• [WHAT IS EXPECTED]: Please rewrite all of the following rows in full, requests included, with each coordinate in the answers scaled by 1.5 and rounded to a whole number, halves rounded up. Leave every other number unchanged.

....

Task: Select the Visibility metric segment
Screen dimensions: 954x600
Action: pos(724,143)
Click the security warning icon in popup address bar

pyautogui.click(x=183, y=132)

....

• [OUTPUT OF THE EXERCISE]:
Task: Select the Visibility metric segment
Screen dimensions: 954x600
Action: pos(1086,215)
Click the security warning icon in popup address bar

pyautogui.click(x=275, y=198)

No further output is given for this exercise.